Some of those innovations are
historically prominent, such as Grand Rapids’ citywide fluoridation
program. In 1945, Grand Rapids adjusted the fluoride
content of its water supply to 1.0 parts per
million and became the first city to implement
community water fluoridation while studying its
effects on tooth decay among the city’s
children. According to the National Cancer Institute,
by 1992 more than 60 percent of the U.S. population
served by public water systems had access to
water fluoridated at approximately 1.0 ppm, the
optimal level to prevent tooth decay. The Centers
for Disease Control and Prevention calls fluoridation
of water “one of the greatest achievements
in public health in the 20th century.”
In the 1930s, Pearl Kendrick, Grace Eldering
and Loney Gordon developed the first viable vaccine
for pertussis (whooping cough) while heading
the Grand Rapids branch laboratory of the Michigan
Department of Public Health.
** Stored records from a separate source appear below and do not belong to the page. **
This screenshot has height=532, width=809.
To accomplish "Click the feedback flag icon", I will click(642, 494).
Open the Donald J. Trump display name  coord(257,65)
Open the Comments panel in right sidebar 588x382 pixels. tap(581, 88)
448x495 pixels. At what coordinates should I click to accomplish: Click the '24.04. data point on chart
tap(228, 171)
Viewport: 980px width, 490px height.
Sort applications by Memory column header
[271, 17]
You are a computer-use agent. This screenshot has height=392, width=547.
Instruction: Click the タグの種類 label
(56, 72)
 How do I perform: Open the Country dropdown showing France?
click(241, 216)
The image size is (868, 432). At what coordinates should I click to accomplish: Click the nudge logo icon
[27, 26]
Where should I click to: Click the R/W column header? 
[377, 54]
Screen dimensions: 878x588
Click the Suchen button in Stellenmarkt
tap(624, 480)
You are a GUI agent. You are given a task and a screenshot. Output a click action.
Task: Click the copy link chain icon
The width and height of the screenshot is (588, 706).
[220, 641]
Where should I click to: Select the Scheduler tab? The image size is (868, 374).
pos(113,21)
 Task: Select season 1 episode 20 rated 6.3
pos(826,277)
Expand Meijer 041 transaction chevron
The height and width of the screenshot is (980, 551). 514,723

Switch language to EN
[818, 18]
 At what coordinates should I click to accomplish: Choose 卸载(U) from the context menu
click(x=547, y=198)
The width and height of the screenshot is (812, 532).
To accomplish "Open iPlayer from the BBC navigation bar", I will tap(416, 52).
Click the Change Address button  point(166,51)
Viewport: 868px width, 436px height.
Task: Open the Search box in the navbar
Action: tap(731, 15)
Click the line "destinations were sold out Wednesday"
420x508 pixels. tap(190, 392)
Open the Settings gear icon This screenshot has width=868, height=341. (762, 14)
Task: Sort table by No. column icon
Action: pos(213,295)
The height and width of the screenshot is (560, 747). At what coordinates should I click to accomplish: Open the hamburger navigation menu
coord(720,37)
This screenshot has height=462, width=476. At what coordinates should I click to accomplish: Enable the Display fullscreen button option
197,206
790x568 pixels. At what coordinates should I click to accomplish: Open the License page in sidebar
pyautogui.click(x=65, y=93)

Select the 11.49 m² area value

Field trials were
conducted on local children, and they were the
first researchers to develop a shot that combined
the pertussis vaccine and the diphtheria toxoid
vaccine. Their groundbreaking efforts shaped
the approach to modern clinical trials.
Other medical milestones may not receive as much
attention, but they are no less important.
Take hemorrhoids, for example. A bit of background
What would become the Ferguson-Droste-Ferguson Clinic
and Ferguson Hospital was started in 1929 when three
Grand Rapids doctors split from a practice at the
local Burleson Sanitarium and formed the FDF Sanitarium
in the Park Place Building downtown.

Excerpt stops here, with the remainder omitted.